_TASK OBJECTIVE_
Nothing is needed except the lines below that run from the one with "You are a computer-use" through the one with "Instruction: Click the", repeated exactly.

[[ RECORDS PROVIDED open ]]

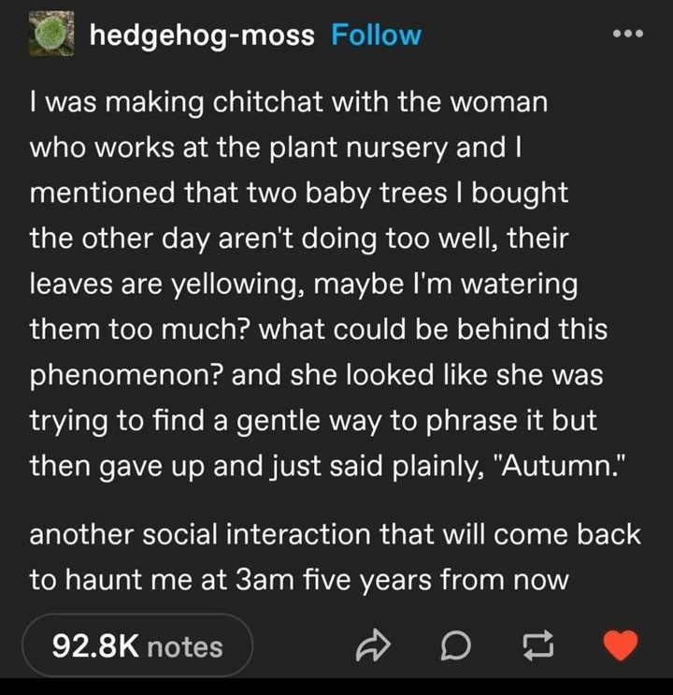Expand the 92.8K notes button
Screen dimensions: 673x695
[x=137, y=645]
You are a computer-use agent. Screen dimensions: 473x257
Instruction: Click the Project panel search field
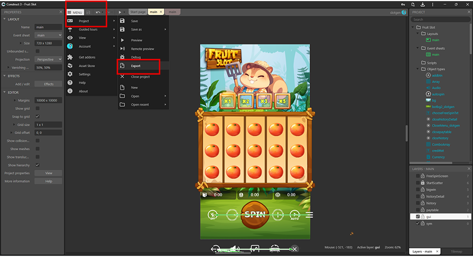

[[ RECORDS PROVIDED closed ]]
[[ RECORDS PROVIDED open ]]

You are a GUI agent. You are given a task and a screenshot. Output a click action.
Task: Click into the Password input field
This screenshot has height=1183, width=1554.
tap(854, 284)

[[ RECORDS PROVIDED closed ]]

_WRITTEN SOLUTION_
You are a computer-use agent. Screen dimensions: 473x257
Instruction: Click the Project panel search field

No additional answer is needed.